● WORK REQUEST
Match the string "agent" against each line below, and copy every line that matches.
RECORDS FOR PROCESSING Block Start
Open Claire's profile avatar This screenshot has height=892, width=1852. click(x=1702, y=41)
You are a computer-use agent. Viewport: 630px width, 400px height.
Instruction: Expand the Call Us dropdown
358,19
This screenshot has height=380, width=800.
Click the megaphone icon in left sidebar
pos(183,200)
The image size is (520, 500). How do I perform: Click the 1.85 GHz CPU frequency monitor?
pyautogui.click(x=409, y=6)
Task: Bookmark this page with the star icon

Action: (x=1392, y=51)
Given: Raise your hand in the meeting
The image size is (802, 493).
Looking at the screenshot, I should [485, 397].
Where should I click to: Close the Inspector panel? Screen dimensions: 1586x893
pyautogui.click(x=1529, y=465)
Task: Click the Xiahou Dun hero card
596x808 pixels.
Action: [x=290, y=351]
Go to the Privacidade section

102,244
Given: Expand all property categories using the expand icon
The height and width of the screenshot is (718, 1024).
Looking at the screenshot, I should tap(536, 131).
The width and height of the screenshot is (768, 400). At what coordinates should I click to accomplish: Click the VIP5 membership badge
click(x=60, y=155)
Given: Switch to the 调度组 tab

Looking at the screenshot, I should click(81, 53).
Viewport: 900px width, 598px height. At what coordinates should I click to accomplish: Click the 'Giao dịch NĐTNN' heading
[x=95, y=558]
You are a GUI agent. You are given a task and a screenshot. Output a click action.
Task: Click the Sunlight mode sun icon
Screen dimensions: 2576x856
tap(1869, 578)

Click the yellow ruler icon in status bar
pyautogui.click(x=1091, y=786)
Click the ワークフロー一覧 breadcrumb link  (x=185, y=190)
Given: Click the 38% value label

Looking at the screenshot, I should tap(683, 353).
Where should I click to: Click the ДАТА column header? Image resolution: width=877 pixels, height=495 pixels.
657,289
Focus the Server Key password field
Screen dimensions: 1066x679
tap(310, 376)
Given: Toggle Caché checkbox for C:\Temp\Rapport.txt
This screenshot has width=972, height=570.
RECORDS FOR PROCESSING Block End
● RESPONSE BOX
You are a computer-use agent. Viewport: 630px width, 400px height.
You are a GUI agent. You are given a task and a screenshot. Output a click action.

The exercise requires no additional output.